Suggestions from fitness instructors who incorporate core training into their classes and personal training work.

Core strengthening exercises are popular at many fitness centers, and it's no wonder. They often relieve various aches and pains, especially back pain, due to weak muscles and poor posture. Core strengthening also helps to improve balance. Many athletes perform core strengthening exercises to increase the torso stability they need for peak sport performance.

Many people seeking physical fitness focus on aerobic activity and strength training, which primarily work the large muscle groups of the limbs and torso. While the core muscles perform some stability work during most aerobic and strength-training exercise, they may not get enough of an overload to prevent the atrophy that occurs with sedentary lifestyles.

You can offer core strengthening for your clients in many ways. Some fitness centers offer specialized classes for core strengthening, often using stability balls and other props that challenge core muscle groups. Pilates classes focus a great deal on developing the core muscle groups. Group exercise classes can incorporate aerobic training, strength training, stretching and core work into a combination format that provides multiple physical conditioning benefits. Following are suggestions from fitness instructors who incorporate core training into their classes and personal training work.

Create a package

Offer core strengthening exercises as part of a total conditioning package. When core strength training first became popular, many fitness centers offered classes that specialized in core strengthening. These were really popular at first, perhaps partly because of their novelty. But people need more than just core training; and, while some people love these classes, many clients don't have time for a special core class in addition to the other activities they need for basic health and fitness.

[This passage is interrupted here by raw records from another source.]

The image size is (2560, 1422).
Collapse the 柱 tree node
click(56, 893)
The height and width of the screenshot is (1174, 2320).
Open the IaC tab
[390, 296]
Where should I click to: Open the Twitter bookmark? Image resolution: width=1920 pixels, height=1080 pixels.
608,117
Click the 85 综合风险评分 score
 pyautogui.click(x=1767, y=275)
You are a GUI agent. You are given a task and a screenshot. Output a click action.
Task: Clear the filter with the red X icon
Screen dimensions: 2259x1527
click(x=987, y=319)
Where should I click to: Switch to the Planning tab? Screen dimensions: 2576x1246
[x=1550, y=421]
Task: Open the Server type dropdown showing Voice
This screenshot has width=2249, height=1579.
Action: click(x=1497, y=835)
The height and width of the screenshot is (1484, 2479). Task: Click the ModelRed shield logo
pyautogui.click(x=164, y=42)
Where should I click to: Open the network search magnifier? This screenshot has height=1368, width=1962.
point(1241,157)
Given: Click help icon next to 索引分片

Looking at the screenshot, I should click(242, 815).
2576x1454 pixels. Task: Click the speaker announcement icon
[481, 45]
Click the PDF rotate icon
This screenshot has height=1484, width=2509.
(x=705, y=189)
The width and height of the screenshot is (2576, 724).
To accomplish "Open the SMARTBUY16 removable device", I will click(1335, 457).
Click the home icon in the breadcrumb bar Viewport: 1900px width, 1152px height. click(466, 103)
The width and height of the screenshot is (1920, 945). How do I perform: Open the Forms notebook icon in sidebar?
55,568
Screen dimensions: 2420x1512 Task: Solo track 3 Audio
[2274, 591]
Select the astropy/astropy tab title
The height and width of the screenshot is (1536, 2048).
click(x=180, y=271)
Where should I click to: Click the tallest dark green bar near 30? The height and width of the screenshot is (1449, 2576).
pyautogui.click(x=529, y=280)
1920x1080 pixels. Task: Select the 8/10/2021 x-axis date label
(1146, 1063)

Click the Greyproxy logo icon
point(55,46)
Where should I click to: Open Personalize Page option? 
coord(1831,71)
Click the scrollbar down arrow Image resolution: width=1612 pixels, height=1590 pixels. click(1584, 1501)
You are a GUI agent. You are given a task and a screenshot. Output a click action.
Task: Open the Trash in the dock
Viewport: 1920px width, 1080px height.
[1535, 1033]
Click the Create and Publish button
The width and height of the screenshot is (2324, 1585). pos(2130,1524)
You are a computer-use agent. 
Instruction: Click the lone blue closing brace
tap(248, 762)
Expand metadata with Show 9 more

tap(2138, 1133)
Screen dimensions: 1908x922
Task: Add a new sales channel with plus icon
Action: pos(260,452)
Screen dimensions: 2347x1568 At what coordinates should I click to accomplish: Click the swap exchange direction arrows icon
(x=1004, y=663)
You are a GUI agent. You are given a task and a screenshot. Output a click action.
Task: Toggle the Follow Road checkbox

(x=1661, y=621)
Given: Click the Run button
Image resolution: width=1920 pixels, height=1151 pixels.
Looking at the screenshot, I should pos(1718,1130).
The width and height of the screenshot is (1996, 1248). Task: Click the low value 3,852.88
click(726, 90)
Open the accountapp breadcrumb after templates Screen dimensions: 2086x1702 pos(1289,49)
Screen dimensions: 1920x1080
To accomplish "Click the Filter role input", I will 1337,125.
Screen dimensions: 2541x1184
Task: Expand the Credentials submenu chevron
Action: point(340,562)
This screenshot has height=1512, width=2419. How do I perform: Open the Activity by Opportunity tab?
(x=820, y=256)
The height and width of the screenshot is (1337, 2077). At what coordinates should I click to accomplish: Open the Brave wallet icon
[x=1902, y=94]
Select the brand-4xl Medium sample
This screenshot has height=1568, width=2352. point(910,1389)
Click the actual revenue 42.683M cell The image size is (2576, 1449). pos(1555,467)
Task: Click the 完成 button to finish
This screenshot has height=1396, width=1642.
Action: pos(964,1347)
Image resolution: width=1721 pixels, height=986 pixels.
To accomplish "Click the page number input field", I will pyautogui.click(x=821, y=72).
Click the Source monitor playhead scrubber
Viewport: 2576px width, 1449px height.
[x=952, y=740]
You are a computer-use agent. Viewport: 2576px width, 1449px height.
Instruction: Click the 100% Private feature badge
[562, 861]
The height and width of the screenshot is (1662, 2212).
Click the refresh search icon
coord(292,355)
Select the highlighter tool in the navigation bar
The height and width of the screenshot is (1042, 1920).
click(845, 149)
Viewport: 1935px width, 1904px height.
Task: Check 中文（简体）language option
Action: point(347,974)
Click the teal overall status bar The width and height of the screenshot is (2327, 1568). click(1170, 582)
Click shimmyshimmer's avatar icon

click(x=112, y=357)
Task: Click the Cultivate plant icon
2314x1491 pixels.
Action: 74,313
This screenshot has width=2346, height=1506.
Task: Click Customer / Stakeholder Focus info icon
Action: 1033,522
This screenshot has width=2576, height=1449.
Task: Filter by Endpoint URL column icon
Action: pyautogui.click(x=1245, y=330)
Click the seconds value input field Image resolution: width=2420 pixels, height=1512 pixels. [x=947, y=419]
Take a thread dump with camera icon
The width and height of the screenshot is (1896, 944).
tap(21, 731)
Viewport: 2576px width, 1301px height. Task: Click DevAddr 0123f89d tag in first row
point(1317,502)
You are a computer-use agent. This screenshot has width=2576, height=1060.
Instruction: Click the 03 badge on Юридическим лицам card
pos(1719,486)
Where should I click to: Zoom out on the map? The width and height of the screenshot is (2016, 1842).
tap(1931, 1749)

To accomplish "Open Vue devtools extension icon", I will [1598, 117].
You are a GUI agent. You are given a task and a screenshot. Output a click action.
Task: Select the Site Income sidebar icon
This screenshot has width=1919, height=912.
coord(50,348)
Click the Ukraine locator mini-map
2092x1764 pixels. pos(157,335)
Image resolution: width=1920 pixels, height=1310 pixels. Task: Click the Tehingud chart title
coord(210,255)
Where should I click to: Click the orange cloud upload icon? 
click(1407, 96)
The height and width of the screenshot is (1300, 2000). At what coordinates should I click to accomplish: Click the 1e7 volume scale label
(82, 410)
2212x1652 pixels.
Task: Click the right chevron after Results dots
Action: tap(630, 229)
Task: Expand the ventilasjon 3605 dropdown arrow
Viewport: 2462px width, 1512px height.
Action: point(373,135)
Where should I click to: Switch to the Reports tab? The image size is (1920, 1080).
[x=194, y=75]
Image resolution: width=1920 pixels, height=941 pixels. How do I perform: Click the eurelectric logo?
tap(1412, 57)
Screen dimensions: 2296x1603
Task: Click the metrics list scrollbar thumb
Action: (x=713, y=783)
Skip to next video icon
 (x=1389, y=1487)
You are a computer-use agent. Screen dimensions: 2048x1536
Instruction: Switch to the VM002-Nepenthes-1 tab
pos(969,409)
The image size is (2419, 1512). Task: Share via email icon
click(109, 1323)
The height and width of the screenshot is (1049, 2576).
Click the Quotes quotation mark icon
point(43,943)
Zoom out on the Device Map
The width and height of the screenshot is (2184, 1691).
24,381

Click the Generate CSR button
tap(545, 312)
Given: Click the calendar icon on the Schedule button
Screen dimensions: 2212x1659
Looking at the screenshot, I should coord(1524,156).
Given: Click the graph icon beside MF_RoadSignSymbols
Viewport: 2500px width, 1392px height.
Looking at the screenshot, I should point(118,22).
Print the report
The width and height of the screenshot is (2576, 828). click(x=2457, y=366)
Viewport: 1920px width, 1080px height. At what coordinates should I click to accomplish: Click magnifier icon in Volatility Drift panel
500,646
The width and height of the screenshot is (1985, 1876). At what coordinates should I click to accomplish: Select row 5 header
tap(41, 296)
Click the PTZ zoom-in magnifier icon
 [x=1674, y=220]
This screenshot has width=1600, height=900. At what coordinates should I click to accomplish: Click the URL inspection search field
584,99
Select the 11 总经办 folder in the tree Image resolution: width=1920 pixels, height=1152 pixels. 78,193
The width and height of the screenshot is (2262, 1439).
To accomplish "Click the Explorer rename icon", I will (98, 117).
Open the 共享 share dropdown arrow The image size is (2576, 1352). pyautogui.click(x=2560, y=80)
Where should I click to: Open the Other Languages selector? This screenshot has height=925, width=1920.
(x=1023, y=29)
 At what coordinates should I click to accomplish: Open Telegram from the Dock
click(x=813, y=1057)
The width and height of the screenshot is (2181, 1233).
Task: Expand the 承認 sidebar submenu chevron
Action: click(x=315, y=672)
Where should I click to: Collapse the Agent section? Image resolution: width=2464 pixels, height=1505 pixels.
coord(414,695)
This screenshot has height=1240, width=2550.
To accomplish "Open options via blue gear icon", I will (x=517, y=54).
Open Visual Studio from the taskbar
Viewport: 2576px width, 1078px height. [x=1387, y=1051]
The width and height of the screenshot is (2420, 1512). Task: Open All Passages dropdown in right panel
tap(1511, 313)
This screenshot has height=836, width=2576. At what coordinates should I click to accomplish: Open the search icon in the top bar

It's easy to include 10 minutes of core work as part of a group exercise class or strength-training workout. In fact, core muscles have to perform stabilization for many strength exercises, especially with free weights. A variety of exercises for the abdominal muscle group and low back extensors are traditional features of well-rounded workouts, and should be part of an exercise class or personal training session.

Use destabilizing props

Stability balls, discs, boards, medicine balls and other equipment that challenges balance provide great training to core muscles. Props also provide variety to keep core work interesting. Many personal trainers make extensive use of these props with their clients.

Don't forget older adults

Older adults gain wonderful health and fitness benefits from core strengthening work. Core muscles tend to be more atrophied in this group, especially in sedentary clients. Core work relieves many aches and pains caused by muscle weakness -- pain mistakenly accepted as part of the aging process. Strengthening core muscle groups improves balance and prevents falls in many older adults.

Emphasize good posture and alignment

Some of the benefits of core strengthening exercise may be attributed to improvements in posture and alignment. Core exercises can help clients become more aware of their standing and sitting posture, and of how important good alignment is for back health.

REFERENCES

Black, S.A. Profiting from functional fitness. Fitness Management 21(2): 40-42, February 2005.

Cosio-Lima, L.M., K.L. Reynolds, C. Winter, et al. Effects of physioball and conventional floor exercises on early phase adaptations in back and abdominal core stability and balance in women. Journal of Strength and Conditioning Research 17(4): 721-726, November 2003.

Stanton, R., P.R. Reaburn and B. Humphries. The effect of short-term Swiss ball training on core stability and running economy. Journal of Strength and Conditioning Research 18(3): 522-529, August 2004.

Tortora, G.J., and S.R. Grabowski. Principles of Anatomy and Physiology. HarperCollins: New York, N.Y., 2003.